Japan finishes fourth at World Grand Prix despite defeat to U.S.

Fivb

The United States defeated Japan 3-2 (17-25, 25-19, 18-25, 25-17, 15-12) in the last match of the FIVB World Grand Prix Finals on Sunday at Hokkaido Prefectural Sports Center.

Japan finished in fourth place in the final standing with five points while the U.S. finished bottom with three points. Italy was fifth with four points. Japan, Italy and the U.S. finished 1-4. Brazil was champion, followed by China and Serbia.

Japan has now lost its last seven matches against the U.S. in the World Grand Prix.

Japan’s Yukiko Ebata was the top scorer in the match with 24 points, while the top scorer for the U.S. was Nicole Fawcett with 22.

The U.S. had the advantage in blocking points 11-9 but Japan had the edge in service points, 4-2. Japan made 22 errors to U.S.’ 31.

Japan got off to a good start in the match. A Risa Shinnabe ace put the home team in front at 4-3 and a great block by Japan setter Haruka Miyashita — on her 19th birthday — put her team up by three points.
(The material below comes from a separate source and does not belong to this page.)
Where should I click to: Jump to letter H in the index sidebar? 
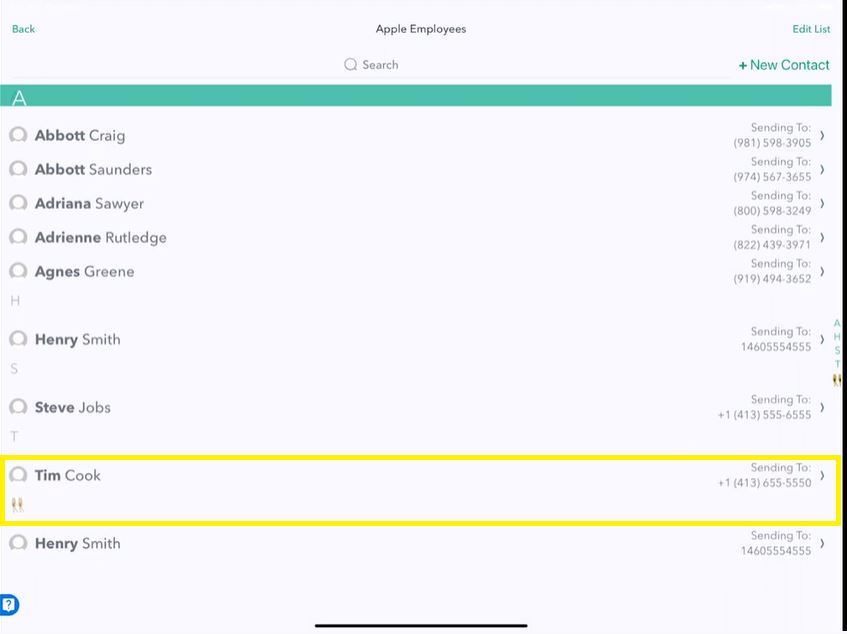pyautogui.click(x=837, y=337)

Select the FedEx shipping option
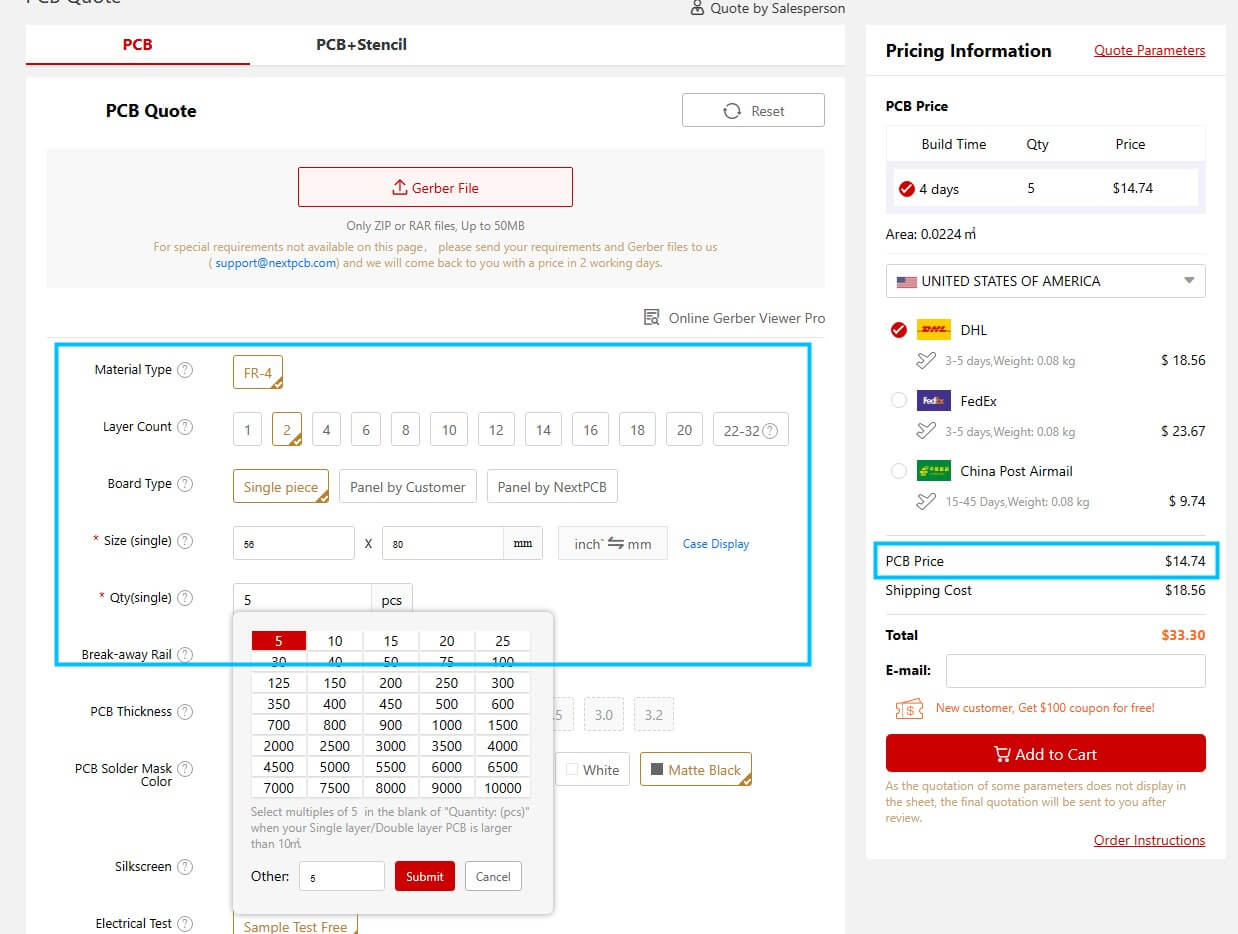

After a service ace by Japan captain Saori Kimura took the score to 11-7, U.S. coach Karch Kiraly called a timeout. American captain Kristin Hildebrand and Lauren Paolini got good shots in but Riho Otake made a great block on Hildebrand and Ebata slammed down a kill to maintain Japan’s four-point lead at the second technical timeout.

Nana Iwasaka came up with another block — on Kelly Murphy — and Ebata sent down two more good hits as Japan eased its way to the end of the set. Ebata brought up set point and a quick combination between Miyashita and Otake put Japan 1-0 up.

Kimberly Hill got the Americans off to a good start in the second set with successive spikes, while Ebata came up with a block on Fawcett and a spike of her own, but the U.S. was two points ahead at the first TTO.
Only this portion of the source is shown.